Down to the last line, the material below should be reproduced exactly.
____
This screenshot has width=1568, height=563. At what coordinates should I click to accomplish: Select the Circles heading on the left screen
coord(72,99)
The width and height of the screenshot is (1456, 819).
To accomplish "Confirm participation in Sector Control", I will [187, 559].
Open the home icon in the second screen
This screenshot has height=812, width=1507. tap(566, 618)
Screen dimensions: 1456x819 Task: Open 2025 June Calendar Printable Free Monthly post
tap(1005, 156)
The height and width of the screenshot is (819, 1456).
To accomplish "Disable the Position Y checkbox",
____
[OUTPUT FOR THIS TASK]
This screenshot has width=1568, height=563. At what coordinates should I click to accomplish: Select the Circles heading on the left screen
coord(72,99)
The width and height of the screenshot is (1456, 819).
To accomplish "Confirm participation in Sector Control", I will [187, 559].
Open the home icon in the second screen
This screenshot has height=812, width=1507. tap(566, 618)
Screen dimensions: 1456x819 Task: Open 2025 June Calendar Printable Free Monthly post
tap(1005, 156)
The height and width of the screenshot is (819, 1456).
To accomplish "Disable the Position Y checkbox",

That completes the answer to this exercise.